И можно ли считать несправедливым того, кто следует ее примеру?
Стало быть — и иного вывода из всего сказанного мною быть не может, — нет ничего дурного в том, чтобы попирать все надуманные принципы человеческой справедливости, чтобы создать свои собственные законы, продиктованные нашими собственными потребностями, и законы эти для нас всегда будут самыми справедливыми, потому что они созданы в угоду нашим страстям и нашим интересам — самым священным божествам в этом мире; если и существует истинная несправедливость, то она заключается в том, что человек отдает предпочтение иллюзиям, игнорируя чувства, данные ему Природой, которую по-настоящему оскорбляет только наше небрежение этими чувствами. Вопреки утверждениям вашего незадачливого философа Монтескье, справедливость не есть нечто вечное, незыблемое для всех времен и народов, истина заключена в противоположном: справедливость зависит от обычаев, характера, темперамента, национального духа и морали населения. «Если бы дело обстояло таким образом, — пишет этот мудрец, — если бы справедливость была лишь следствием условностей, характера, темперамента и прочих человеческих качеств, эту ужасную истину лучше всего было бы утаить от человечества…» [1]Но зачем скрывать от людей эту важную истину? «Это чревато большими бедствиями, — продолжает Монтескье, — ибо человек стал бы бояться человека, и пришел бы конец беззаботному наслаждению собственностью, честью и самою жизнью». Но какая нужда заставляет принимать этот ничтожнейший предрассудок и закрывать глаза на истины, столь всеобъемлющие и жизненно важные? Как можно назвать человека, который, видя, как мы входим в лес, где его только что ограбили разбойники, даже не пытается предупредить нас о грозящей опасности? Так давайте наберемся мужества сказать людям, что справедливость есть миф, давайте признаем открыто, что у каждого из нас своя правда. Тем самым мы предупредим людей об опасностях, которыми полна человеческая жизнь, и поможем им принять меры защиты и выковать себе оружие несправедливости, так как только будучи таким же несправедливым и порочным, как и все остальные, человек может избежать ловушек, подстроенных другими. «Справедливость, — поучает нас Монтескье, — это видимое и подлинное отношение между двумя предметами, которое существует реально, независимо от того, какими они могут показаться отдельному человеку».

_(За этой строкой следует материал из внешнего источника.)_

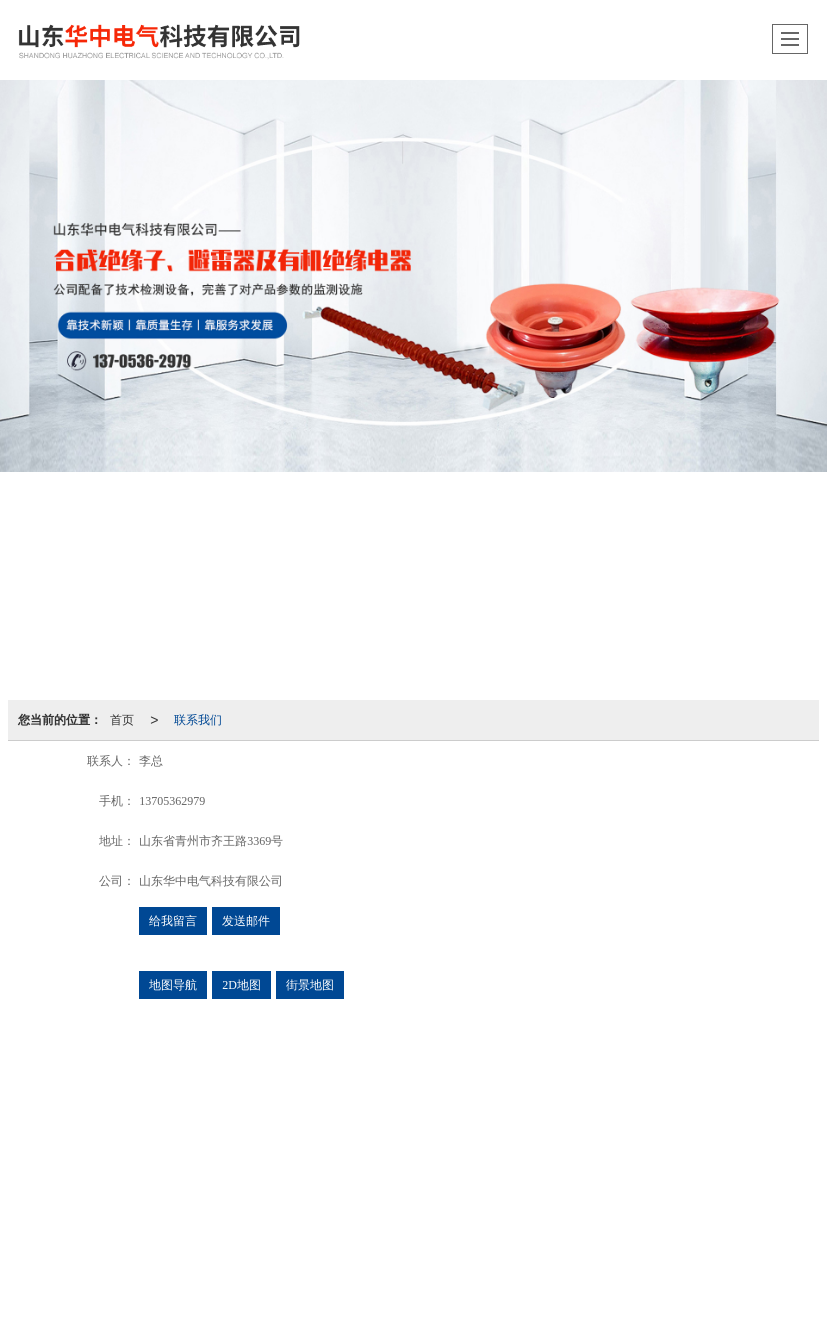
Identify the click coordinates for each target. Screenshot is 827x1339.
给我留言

Встречался ли вам более очевидный софизм? Никогда не была справедливость видимым и подлинным отношением, реально существующим между двумя предметами. Справедливость вообще не имеет никакого реального существования — она есть самовыражение страсти: моя страсть находит справедливость в одном поступке, ваша находит справедливым совсем другой поступок, и хотя эти поступки, как это обыкновенно бывает, противоречат друг другу, наши с вами страсти находят их тем не менее справедливыми. Поэтому пора перестать верить в фикцию: она не более реальна, чем Бог, в которого верят глупцы; в мире нет ни Бога, ни добродетели, ни справедливости, нет ничего доброго, полезного или необходимого, кроме наших страстей, и ничто в мире не заслуживает уважения, кроме их последствий.
Но и это еще не все: сами несправедливые поступки необходимы для поддержания мировой гармонии, которую неизбежно нарушает справедливый порядок вещей. Так ради чего должен я воздерживаться от безумств, рождающихся ежеминутно в моем мозгу, коль скоро доказано, что они служат высшему замыслу? Разве моя вина в том, что через меня Природа осуществляет свой закон и свой порядок на земле? Разумеется, нет. И если этого можно добиться только посредством жестокостей, мерзостей и ужасов, надо относиться к ним спокойно и так же спокойно совершать их, зная, что наши наслаждения отвечают целям Природы.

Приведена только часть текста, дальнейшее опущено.